Tante iniziative a Narni Nella città dell’Anello la Torre dell’orologio e la Loggia degli Scolopi in piazza dei Priori sono illuminate con il colore rosso per testimoniare l’adesione del Comune e della commissione pari opportunità alla Giornata internazionale per l’eliminazione della violenza contro le donne. Con le stesse luci color rosso è stata illuminata la sala ‘Alvinio Misciano’ del teatro comunale Manini, mentre fino al 10 dicembre il Ponte di Augusto si tingerà di arancione per la campagna ‘Orange The World’. Altra iniziativa lanciata dall’assessorato comunale alle politiche sociale e dalla commissione pari opportunità è l’invito ai cittadini ad esporre un telo o un indumento rosso sul balcone o sulla finestra per indicare idealmente lo ‘stop alla violenza contro le donne’. Alle attività commerciali di tutto il territorio comunale è stata invece avanzata la proposta di allestire all’esterno dei locali una sedia vuota con sopra un paio di scarpe rosse ad indicare la mancanza della donna che le indossava, rimasta vittima di femminicidio. Alla Loggia degli Scolopi allestita dalle studentesse del corso universitario dell’Unipg in Scienze per l’Invetsigazione e la sicurezza una particolare mostra vivente dal titolo ‘Com’eri vestita’. Saranno infatti le protagoniste in carne ed ossa di un’esposizione che le vedrà indossare i normali vestiti di tutti i giorni e, in molti casi il pigiama da notte, a testimoniare che le donne uccise o vittime di violenze sono donne di tutti i giorni e che spesso questi atti si consumano fra le mura domestiche. Sempre in Sala Misciano invece vi sarà un’installazione visiva dal titolo ‘Leggo. Scrivo. Parlo. Donna’, in collaborazione con Eco della Stampa.

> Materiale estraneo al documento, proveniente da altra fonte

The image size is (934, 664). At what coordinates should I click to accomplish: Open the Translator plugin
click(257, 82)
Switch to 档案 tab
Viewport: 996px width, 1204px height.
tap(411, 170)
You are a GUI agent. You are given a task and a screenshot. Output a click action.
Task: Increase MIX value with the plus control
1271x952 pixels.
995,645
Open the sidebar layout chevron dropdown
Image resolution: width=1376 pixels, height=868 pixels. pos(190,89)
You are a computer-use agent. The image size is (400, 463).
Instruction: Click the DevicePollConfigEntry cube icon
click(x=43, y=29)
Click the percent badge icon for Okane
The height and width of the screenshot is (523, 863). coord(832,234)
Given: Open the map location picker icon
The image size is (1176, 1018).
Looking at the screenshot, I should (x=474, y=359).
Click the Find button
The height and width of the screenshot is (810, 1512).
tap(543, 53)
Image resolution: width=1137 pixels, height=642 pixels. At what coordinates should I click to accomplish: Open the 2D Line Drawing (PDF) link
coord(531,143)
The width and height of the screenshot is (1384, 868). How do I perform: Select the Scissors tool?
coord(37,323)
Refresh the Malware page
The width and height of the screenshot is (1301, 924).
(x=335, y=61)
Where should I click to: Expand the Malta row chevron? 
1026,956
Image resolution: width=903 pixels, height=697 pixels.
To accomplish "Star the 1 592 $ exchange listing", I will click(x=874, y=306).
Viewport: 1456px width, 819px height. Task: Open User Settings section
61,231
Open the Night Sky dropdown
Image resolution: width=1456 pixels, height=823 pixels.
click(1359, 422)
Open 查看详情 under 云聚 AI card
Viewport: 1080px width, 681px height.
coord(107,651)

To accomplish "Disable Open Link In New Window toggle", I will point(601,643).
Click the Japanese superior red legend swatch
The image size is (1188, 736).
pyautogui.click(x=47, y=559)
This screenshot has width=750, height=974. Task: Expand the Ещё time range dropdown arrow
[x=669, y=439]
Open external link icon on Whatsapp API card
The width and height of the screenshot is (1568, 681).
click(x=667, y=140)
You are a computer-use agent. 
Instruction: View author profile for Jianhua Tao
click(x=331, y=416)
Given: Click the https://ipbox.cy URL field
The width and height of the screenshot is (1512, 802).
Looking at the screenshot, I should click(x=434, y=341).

Il caso Corvi Martedì scorso al teatro Manini l’Università delle tre età ha invece organizzato un confronto sulla violenza di genere. Nel corso dell’incontro la presidente della commissione Pari opportunità del Comune, Maria Cristina Angeli, dopo aver ricordato il caso, mai risolto, di Franca Abumen, la giovane donna di 27 anni morta a Narni per femminicidio nel 2012, ha consegnato a Rosa Garofalo la ‘valigia salvamamme e quella salvabebé’. Si tratta di un kit di emergenza contenete tutto ciò che occorre nell’immediato ad una donna, ed eventualmente al suo bambino, nel caso in cui fugga da un marito o da un compagno violento. «Preferiamo – ha detto la Angeli – che si trovi nella sede del Centro anti violenza a disposizione di una donna vittima di violenza domestica che decida di uscire di casa con la propria bambina o il proprio bambino. C’è tutto il necessario per quello che può servire nell’immediatezza di chi fugge senza avere nulla con sé. Ho ricevuto le due valigie grazie al protocollo di intesa firmato dalla commissione con le associazioni Mai più Violenza Infinita e Salvabebe’ Salvamamme. Piccoli gesti – ha sottolineato la Angeli – con la finalità di rafforzare ed allargare la rete dei soggetti impegnati nel contrasto della violenza sulle donne e promuovere campagne di informazione e sensibilizzazione». La presidente ha poi appeso lungo la platea e sul palco del teatro la lunghissima sciarpa di lana iniziata dalle donne di Narni nel 2019 per la giornata contro la violenza di genere.  In questa città il Centro antiviolenza verrà intitolato a Barbara Corvi.